--- Working data Enclosed Below ---
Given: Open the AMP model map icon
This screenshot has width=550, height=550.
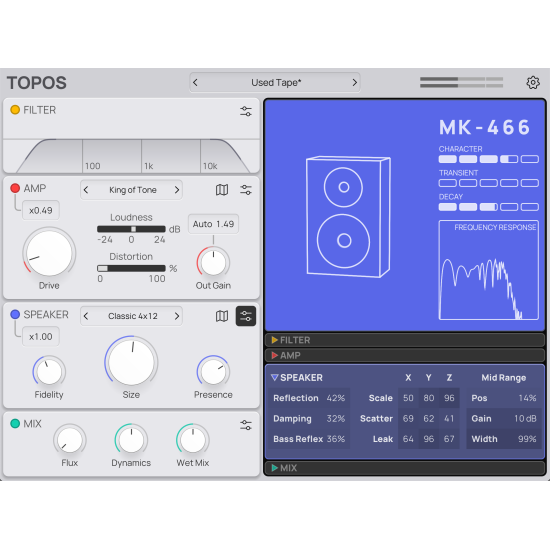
--- End of Enclosed Working data ---
--- Working data Enclosed Below ---
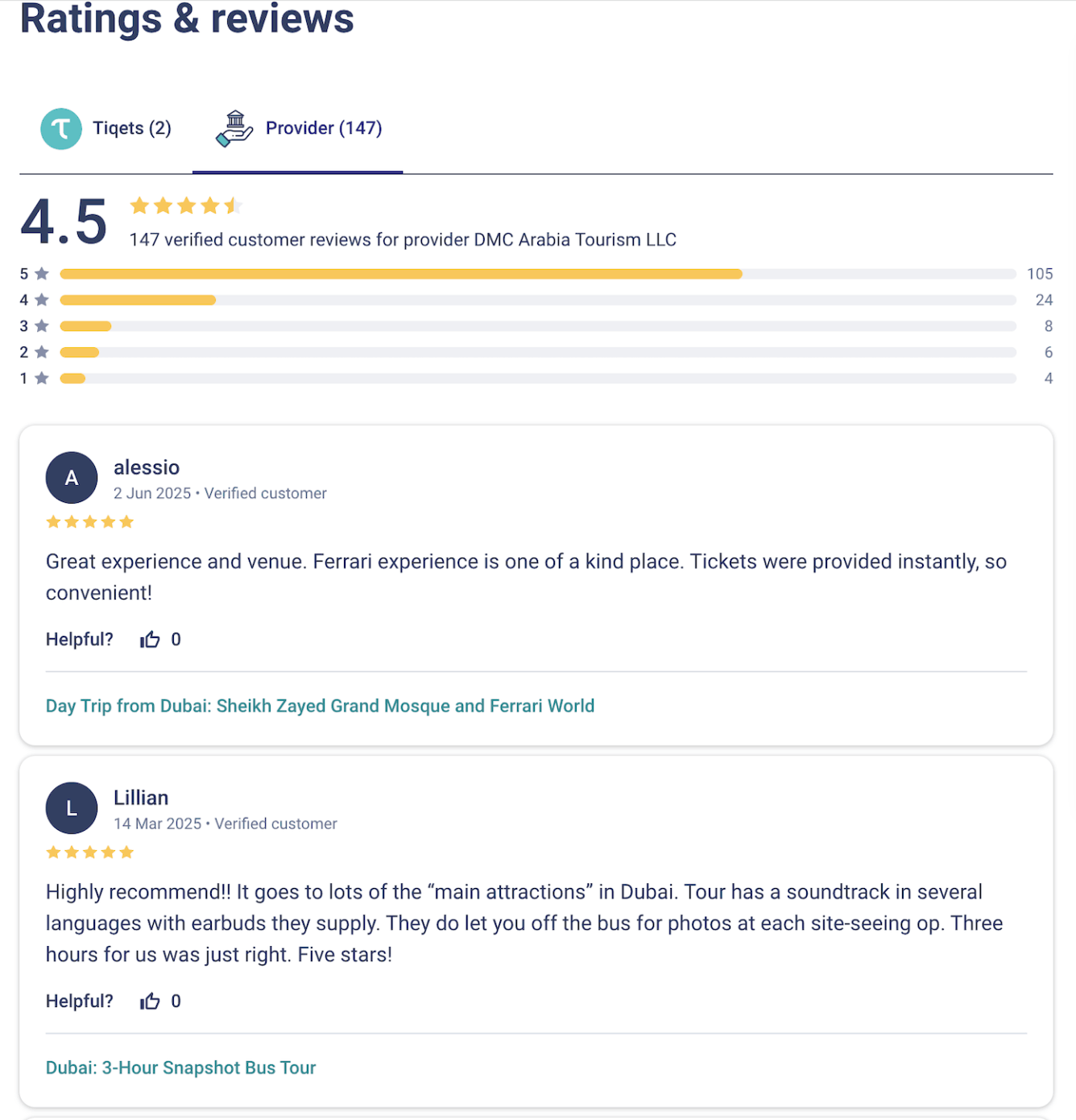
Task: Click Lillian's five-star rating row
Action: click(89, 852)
--- End of Enclosed Working data ---
--- Working data Enclosed Below ---
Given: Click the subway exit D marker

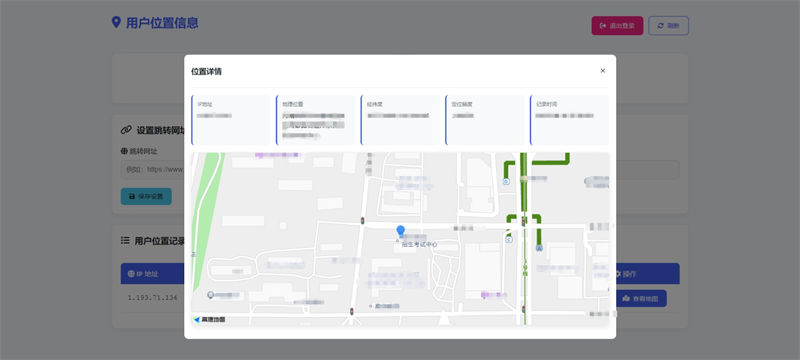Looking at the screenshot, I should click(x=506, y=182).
--- End of Enclosed Working data ---
**Your instructions:**
Restate word for word the entries above from the line with "Given: Open the AMP model map icon" through the line with "This screenshot has width=550, height=550.", inclusive, leaving out everything else.

**Solution to this task:**
Given: Open the AMP model map icon
This screenshot has width=550, height=550.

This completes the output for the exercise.